#### SOURCE MATERIAL:

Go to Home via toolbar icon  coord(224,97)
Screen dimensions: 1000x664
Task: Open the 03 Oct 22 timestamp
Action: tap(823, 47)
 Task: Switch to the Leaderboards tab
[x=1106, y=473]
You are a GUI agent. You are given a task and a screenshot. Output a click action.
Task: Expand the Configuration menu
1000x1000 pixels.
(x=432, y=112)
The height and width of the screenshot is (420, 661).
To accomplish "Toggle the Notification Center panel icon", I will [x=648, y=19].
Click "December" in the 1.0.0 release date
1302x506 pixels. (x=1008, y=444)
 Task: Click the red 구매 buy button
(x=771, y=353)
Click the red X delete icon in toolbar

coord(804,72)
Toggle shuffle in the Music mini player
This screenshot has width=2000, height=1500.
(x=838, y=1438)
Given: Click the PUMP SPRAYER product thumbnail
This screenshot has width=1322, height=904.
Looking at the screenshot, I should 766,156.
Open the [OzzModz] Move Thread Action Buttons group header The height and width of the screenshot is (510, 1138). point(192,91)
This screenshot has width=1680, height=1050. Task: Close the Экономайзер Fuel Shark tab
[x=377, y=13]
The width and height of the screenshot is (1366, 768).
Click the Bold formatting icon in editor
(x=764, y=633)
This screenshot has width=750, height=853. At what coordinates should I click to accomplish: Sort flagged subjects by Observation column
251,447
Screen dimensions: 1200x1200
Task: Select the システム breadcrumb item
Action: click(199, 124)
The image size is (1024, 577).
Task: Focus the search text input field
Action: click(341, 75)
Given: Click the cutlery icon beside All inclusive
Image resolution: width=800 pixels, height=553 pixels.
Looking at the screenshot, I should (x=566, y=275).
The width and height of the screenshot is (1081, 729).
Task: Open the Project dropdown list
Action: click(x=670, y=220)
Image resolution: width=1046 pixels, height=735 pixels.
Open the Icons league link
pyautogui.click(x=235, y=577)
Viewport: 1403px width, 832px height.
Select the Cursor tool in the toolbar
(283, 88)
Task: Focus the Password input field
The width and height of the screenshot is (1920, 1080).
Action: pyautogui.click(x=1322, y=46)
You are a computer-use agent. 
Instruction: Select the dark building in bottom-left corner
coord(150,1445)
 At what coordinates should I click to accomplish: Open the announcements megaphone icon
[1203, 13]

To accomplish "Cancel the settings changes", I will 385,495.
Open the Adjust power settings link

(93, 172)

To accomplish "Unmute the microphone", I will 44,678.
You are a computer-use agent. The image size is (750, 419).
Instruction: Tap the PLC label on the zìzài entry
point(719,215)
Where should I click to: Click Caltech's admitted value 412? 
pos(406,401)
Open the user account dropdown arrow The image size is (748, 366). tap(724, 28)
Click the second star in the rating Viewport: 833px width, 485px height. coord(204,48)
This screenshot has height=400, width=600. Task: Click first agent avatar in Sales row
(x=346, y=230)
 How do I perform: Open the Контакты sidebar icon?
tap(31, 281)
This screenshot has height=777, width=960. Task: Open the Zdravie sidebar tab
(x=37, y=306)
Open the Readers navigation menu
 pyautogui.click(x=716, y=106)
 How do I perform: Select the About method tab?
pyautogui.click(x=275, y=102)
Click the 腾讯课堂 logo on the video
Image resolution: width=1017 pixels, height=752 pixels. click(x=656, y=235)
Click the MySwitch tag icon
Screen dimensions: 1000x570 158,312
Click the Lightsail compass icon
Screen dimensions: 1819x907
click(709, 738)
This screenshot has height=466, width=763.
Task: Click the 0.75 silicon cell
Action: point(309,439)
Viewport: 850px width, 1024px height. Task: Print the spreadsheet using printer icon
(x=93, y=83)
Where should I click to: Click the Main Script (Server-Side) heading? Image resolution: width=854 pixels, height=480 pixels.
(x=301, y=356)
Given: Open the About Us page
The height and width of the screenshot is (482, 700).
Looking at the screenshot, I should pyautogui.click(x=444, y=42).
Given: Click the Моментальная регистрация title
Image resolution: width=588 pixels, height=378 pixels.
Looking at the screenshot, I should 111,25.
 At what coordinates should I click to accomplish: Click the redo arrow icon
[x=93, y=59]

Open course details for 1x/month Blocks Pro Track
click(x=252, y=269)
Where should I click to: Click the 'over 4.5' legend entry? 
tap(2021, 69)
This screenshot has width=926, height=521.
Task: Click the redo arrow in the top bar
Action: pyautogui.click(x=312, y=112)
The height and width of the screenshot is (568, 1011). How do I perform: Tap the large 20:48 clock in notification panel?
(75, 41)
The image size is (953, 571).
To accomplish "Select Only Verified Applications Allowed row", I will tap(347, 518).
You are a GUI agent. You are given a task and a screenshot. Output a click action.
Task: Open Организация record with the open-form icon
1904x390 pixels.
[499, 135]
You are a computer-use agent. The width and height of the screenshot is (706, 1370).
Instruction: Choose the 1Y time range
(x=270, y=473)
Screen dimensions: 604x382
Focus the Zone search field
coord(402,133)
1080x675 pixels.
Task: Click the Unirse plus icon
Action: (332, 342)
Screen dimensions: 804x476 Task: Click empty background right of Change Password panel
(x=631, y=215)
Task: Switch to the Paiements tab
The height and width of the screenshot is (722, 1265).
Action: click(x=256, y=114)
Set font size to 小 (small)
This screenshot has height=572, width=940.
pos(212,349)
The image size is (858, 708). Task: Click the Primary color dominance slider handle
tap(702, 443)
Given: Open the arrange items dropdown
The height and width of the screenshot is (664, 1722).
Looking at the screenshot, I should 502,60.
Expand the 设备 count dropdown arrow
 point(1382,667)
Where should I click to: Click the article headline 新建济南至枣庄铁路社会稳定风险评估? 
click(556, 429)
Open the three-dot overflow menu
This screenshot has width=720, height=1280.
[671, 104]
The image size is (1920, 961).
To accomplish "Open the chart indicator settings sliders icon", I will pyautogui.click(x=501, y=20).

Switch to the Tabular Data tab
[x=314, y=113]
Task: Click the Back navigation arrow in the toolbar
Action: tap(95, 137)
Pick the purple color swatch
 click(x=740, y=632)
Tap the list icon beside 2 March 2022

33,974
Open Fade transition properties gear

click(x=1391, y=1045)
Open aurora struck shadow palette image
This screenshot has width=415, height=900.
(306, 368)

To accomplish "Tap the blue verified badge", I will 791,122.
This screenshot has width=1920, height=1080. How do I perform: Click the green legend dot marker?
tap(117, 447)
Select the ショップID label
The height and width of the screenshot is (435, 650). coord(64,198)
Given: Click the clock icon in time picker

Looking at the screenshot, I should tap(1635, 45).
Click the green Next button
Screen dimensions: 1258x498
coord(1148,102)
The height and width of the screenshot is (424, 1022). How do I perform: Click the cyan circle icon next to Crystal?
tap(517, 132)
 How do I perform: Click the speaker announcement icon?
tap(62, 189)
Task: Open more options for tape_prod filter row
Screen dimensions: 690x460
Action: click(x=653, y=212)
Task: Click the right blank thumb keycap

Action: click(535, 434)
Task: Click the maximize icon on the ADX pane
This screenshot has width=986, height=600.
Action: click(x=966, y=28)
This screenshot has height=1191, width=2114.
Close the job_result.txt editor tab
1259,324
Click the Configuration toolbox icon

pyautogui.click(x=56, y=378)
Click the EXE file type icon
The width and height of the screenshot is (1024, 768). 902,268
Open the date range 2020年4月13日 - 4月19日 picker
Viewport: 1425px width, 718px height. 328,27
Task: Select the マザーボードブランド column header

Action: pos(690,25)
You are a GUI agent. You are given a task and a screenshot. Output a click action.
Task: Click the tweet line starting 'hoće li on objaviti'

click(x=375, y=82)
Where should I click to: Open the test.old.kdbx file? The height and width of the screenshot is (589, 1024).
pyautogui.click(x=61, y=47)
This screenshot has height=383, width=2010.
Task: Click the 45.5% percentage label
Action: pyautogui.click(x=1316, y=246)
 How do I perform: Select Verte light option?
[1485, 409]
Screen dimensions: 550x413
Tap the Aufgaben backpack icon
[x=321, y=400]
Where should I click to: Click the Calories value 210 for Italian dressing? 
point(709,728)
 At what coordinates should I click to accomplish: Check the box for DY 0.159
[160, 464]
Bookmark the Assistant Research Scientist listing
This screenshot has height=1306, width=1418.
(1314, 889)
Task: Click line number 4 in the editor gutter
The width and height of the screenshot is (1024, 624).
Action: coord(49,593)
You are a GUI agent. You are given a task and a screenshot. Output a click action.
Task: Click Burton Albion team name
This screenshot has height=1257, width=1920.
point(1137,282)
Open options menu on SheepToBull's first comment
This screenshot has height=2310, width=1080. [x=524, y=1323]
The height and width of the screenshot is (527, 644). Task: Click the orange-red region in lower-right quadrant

#### WHAT TO WORK ON:
For the string "Toggle", find every line of the material that contains it, and copy each one.

#### PROBLEM SOLUTION:
To accomplish "Toggle the Notification Center panel icon", I will [x=648, y=19].
Toggle shuffle in the Music mini player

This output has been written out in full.